Go through the entries below from the first line and output each one exactly, up to and including the line with "[Facebook] (1046, 15)".

Extracted records START

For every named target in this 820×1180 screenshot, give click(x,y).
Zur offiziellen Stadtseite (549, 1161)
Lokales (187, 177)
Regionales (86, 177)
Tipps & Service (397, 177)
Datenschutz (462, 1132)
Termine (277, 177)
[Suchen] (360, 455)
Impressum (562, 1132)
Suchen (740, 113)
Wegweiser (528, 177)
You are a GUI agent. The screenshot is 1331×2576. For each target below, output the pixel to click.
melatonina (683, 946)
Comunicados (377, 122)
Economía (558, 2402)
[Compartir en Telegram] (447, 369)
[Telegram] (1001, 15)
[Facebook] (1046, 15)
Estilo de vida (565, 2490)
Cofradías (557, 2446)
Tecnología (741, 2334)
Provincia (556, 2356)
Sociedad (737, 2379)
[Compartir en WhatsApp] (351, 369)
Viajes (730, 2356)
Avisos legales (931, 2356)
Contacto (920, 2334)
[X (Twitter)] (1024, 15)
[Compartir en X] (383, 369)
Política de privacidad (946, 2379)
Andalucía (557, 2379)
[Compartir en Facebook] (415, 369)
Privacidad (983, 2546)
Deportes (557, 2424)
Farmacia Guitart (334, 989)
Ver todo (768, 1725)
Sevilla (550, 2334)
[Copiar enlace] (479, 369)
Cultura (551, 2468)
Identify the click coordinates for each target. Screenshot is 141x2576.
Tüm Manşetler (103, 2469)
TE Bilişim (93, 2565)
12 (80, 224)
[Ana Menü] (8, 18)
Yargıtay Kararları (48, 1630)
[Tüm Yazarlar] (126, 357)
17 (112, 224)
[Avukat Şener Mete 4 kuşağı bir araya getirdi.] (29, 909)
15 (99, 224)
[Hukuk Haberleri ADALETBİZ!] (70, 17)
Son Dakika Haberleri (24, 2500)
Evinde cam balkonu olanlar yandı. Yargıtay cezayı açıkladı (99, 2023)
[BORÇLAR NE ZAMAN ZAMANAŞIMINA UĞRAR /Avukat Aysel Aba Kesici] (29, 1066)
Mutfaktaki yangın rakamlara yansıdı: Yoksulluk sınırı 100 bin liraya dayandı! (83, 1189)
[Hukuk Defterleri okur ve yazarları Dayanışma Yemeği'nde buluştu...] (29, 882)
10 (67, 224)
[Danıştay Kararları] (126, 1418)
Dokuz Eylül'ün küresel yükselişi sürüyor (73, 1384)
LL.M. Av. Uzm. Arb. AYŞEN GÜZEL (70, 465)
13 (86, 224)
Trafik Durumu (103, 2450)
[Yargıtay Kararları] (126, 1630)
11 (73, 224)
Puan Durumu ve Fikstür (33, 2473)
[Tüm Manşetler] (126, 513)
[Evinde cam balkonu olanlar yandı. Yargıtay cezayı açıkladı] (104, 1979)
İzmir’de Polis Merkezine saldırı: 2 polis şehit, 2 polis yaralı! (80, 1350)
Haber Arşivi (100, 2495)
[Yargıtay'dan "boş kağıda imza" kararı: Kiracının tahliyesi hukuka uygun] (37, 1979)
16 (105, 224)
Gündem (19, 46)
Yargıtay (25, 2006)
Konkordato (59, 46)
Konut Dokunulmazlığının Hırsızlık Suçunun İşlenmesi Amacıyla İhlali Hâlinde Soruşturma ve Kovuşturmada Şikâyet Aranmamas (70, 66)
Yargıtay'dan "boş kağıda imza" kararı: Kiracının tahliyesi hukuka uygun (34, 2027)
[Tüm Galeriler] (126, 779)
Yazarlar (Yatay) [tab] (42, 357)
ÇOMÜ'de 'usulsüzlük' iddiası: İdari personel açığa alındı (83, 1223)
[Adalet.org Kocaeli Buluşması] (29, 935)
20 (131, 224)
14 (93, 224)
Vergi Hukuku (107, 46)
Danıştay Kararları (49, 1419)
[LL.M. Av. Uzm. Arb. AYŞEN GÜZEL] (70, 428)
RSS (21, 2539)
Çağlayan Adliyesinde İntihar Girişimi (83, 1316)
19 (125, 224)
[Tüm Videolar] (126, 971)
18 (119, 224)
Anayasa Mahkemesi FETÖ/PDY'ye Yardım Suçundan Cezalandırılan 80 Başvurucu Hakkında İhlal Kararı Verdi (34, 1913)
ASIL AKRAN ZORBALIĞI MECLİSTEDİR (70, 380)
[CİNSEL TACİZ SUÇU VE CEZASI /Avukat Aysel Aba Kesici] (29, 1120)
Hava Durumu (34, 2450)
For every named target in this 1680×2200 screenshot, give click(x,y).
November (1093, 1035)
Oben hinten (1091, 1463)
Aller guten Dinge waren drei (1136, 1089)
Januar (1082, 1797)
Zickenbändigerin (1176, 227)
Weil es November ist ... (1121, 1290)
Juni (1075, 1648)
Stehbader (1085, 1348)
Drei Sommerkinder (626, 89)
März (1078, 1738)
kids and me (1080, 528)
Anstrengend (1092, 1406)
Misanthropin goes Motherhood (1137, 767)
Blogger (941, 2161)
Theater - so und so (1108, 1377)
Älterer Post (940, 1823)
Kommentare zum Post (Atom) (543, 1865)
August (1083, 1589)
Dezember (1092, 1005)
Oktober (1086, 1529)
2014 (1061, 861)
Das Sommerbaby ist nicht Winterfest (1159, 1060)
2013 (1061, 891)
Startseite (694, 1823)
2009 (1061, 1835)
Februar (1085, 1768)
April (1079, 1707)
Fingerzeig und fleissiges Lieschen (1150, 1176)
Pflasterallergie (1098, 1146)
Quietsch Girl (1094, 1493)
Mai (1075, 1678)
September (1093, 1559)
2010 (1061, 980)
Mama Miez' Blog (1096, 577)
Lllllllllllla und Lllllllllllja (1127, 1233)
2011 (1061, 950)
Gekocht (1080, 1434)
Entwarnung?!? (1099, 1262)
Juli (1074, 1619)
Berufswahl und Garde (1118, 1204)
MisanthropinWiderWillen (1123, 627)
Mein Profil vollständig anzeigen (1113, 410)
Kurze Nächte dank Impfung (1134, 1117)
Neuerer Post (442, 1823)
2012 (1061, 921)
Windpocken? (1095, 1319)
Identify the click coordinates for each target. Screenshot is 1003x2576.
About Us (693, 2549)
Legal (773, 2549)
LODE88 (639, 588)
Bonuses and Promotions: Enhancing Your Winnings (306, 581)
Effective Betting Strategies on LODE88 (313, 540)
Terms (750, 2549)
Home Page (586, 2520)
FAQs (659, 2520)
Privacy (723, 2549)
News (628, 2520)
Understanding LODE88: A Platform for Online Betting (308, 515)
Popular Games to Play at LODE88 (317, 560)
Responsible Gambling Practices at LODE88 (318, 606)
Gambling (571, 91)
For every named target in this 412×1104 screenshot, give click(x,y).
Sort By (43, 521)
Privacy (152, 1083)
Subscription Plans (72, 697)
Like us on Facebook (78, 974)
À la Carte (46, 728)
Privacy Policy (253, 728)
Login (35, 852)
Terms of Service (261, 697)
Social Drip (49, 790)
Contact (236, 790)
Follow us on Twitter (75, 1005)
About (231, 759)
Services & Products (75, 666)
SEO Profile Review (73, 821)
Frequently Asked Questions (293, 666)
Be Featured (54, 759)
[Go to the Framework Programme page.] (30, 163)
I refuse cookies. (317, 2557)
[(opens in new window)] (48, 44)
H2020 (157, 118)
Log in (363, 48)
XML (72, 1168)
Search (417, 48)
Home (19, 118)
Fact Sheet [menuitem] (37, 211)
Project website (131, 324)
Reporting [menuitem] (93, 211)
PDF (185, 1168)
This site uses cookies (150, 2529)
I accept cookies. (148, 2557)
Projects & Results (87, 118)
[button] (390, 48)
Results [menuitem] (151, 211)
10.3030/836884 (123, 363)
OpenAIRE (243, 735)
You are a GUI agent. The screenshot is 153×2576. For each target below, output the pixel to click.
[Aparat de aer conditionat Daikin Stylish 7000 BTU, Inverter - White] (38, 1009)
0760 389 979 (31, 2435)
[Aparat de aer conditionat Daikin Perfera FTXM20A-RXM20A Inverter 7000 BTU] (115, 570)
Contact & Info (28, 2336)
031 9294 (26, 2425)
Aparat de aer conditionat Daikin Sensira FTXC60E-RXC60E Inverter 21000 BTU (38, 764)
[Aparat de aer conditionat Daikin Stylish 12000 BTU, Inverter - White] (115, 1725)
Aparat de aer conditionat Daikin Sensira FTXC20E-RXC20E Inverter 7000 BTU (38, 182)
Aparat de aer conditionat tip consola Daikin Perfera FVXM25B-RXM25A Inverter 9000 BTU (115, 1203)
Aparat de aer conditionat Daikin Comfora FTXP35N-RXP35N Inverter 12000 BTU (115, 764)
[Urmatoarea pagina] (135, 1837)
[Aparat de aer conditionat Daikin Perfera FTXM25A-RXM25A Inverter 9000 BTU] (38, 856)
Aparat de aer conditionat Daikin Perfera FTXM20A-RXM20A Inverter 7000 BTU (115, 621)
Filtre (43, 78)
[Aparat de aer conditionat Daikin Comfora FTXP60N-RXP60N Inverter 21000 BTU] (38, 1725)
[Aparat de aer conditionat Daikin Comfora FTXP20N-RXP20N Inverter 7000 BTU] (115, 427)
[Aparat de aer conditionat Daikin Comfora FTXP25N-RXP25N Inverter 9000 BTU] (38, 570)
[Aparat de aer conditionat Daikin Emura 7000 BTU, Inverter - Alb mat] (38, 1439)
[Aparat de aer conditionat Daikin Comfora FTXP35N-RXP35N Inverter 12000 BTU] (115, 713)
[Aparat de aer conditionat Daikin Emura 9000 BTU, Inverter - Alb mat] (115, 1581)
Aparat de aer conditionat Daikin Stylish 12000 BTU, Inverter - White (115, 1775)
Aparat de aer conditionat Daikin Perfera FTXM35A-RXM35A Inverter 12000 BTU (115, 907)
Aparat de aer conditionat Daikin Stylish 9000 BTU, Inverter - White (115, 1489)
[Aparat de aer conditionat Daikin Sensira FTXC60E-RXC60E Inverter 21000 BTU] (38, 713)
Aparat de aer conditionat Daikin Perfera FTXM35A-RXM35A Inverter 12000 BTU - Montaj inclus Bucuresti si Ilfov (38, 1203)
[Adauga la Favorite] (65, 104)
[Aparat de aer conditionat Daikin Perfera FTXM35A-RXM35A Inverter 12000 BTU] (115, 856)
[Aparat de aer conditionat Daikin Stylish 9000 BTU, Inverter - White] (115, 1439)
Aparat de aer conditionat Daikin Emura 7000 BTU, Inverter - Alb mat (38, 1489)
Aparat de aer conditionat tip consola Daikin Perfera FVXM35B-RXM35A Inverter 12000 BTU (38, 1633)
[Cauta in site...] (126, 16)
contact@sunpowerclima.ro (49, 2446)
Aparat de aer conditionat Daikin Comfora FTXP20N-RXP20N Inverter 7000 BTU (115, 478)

Extracted records END

> Result
For every named target in this 820×1180 screenshot, give click(x,y).
Zur offiziellen Stadtseite (549, 1161)
Lokales (187, 177)
Regionales (86, 177)
Tipps & Service (397, 177)
Datenschutz (462, 1132)
Termine (277, 177)
[Suchen] (360, 455)
Impressum (562, 1132)
Suchen (740, 113)
Wegweiser (528, 177)
You are a GUI agent. The screenshot is 1331×2576. For each target below, output the pixel to click.
melatonina (683, 946)
Comunicados (377, 122)
Economía (558, 2402)
[Compartir en Telegram] (447, 369)
[Telegram] (1001, 15)
[Facebook] (1046, 15)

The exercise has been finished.